Mit der eindrücklichen Geschichte ihrer Grossmutter zeigte die Geriaterin Annette Ciurea von Age Medical, wie gewinnbringend es wäre Palliative Care – eine ganzheitliche, umsorgende Begleitung , die den Menschen ins Zentrum stellt – in die Betreuung von Menschen mit Demenz einzubeziehen. Die Grossmutter erlitt mehrere leichte Hirnschläge. Danach kam es zu Fehlleistungen: Den Salat steckte sie in den Tiefkühler und das Glacé in den Küchenschrank. In der Familie habe man sich gewundert, es gab immer mehr Spannungen aufgrund der nachlassenden Hirnleistung, aber es wurde nie eine Abklärung durchgeführt und die Diagnose einer Demenz wurde nie gestellt. Dadurch gab es auch keine Informationen über die Erkrankung und auch keine vorausschauende Planung.
Zeitalter der palliativen Geriatrie
Die Zahlen, die die Geriaterin und Palliativmedizinerin präsentierte, sind eindrücklich: Heute sind in der Schweiz fast eine halbe Million Menschen über 80 Jahre alt.
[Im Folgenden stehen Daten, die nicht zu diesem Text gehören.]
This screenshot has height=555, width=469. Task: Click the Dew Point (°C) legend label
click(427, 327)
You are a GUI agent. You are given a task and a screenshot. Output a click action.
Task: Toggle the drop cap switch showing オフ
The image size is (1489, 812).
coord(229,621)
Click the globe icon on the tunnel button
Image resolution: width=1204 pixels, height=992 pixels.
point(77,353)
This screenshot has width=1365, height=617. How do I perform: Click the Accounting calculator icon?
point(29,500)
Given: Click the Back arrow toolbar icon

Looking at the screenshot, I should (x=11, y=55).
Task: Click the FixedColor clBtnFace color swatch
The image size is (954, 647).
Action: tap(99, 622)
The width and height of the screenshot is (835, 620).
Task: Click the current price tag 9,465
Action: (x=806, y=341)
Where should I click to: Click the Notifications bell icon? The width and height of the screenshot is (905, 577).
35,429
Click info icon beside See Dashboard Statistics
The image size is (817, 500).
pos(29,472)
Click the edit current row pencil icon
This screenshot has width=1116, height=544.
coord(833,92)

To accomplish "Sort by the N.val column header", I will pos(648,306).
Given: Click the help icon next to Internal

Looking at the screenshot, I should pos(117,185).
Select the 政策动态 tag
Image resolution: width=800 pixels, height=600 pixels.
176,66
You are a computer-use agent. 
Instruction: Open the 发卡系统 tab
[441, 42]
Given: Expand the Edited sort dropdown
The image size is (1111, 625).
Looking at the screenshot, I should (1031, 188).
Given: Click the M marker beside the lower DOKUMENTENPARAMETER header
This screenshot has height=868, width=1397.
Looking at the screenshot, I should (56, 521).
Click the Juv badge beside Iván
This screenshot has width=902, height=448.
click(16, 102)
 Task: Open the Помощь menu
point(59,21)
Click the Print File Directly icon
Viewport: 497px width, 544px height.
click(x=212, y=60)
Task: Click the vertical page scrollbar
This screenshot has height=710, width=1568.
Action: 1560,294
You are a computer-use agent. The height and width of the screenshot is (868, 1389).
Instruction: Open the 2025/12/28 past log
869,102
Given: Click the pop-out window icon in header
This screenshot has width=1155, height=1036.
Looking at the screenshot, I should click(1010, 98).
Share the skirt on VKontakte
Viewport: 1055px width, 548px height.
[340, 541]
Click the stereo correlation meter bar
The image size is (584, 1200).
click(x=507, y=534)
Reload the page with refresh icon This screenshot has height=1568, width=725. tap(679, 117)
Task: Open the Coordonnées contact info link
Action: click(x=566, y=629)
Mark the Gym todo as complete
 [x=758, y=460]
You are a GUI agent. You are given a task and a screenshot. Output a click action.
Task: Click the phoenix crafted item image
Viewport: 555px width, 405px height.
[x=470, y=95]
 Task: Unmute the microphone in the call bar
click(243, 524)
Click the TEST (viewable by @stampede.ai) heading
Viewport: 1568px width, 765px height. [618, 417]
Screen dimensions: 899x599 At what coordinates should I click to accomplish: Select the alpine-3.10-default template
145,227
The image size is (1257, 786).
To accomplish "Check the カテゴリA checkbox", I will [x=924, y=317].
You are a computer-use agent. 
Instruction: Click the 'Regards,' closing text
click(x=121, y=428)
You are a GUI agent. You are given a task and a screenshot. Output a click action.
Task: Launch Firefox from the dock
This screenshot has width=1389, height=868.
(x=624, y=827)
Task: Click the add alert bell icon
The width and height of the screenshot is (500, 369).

In weniger als 20 Jahren wird es in unserem Land über eine Million 80-Jährige und Ältere geben. Demzufolge wird auch die Zahl der Menschen, die an einer Demenz oder an mehreren Krankheiten gleichzeitig erkranken, steigen. «Wir leben im Zeitalter der palliativen Geriatrie.»
Es ist laut Annette Ciurea äusserst sinnvoll, Palliative Care in alle Phasen einer Demenzerkrankung einzubeziehen.
- Bei einer leichten Demenz ist die vorausschauende Planung wichtig: Patientenverfügung, Vorsorgeauftrag sollten aufgesetzt werden, da dies zu einem späteren Zeitpunkt nicht mehr möglich sein wird. Auch Beratungen für Betroffene und Angehörige, wie sie beispielsweise die Alzheimer Schweiz in jedem Kanton anbietet ist empfehlenswert.
- Bei einer mittelschweren Demenz geht es weiter darum, Stress zu reduzieren: Bei den Betroffenen Symptome zu lindern, aber auch darum, die Angehörigen zu entlasten, die an ihre Grenzen kommen können. Oft steht hier der Wechsel in eine betreute Wohnform an.
- Bei einer schweren Demenz steht die palliative Begleitung sowohl des Betroffenen, als auch der Angehörigen im Vordergrund.
Schliesslich sei Demenz eine zum Tod führende Krankheit, sagte die Geriaterin. Das werde aber nicht immer anerkannt, auch nicht von allen Fachpersonen.